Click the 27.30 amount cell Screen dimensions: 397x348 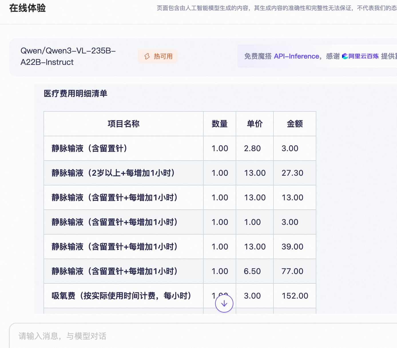[x=292, y=173]
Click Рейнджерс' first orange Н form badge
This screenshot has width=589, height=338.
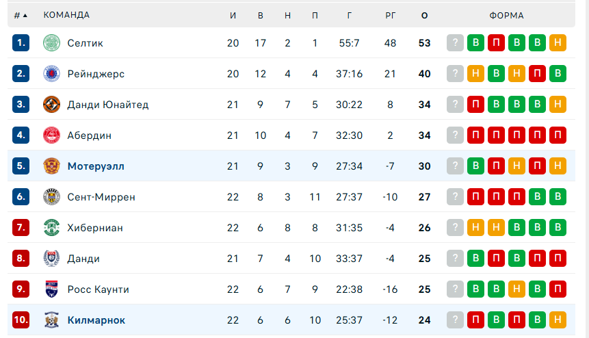click(475, 74)
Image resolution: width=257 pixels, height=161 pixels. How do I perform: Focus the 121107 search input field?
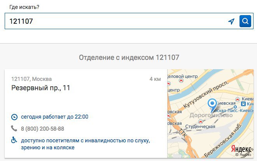tap(115, 21)
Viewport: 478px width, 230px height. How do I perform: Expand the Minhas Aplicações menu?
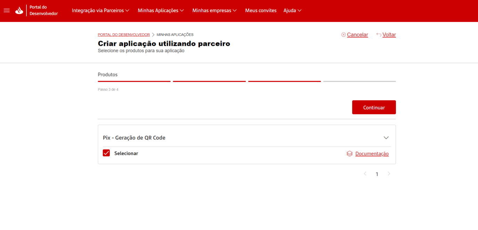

━━━━━━━━━━

■ TASK STATEMENT
Pull out each line above that contains the string "perform" and copy it in full. Case counts.

■ SOLUTION TO THE PROBLEM
Image resolution: width=257 pixels, height=161 pixels. How do I perform: Focus the 121107 search input field?
Viewport: 478px width, 230px height. How do I perform: Expand the Minhas Aplicações menu?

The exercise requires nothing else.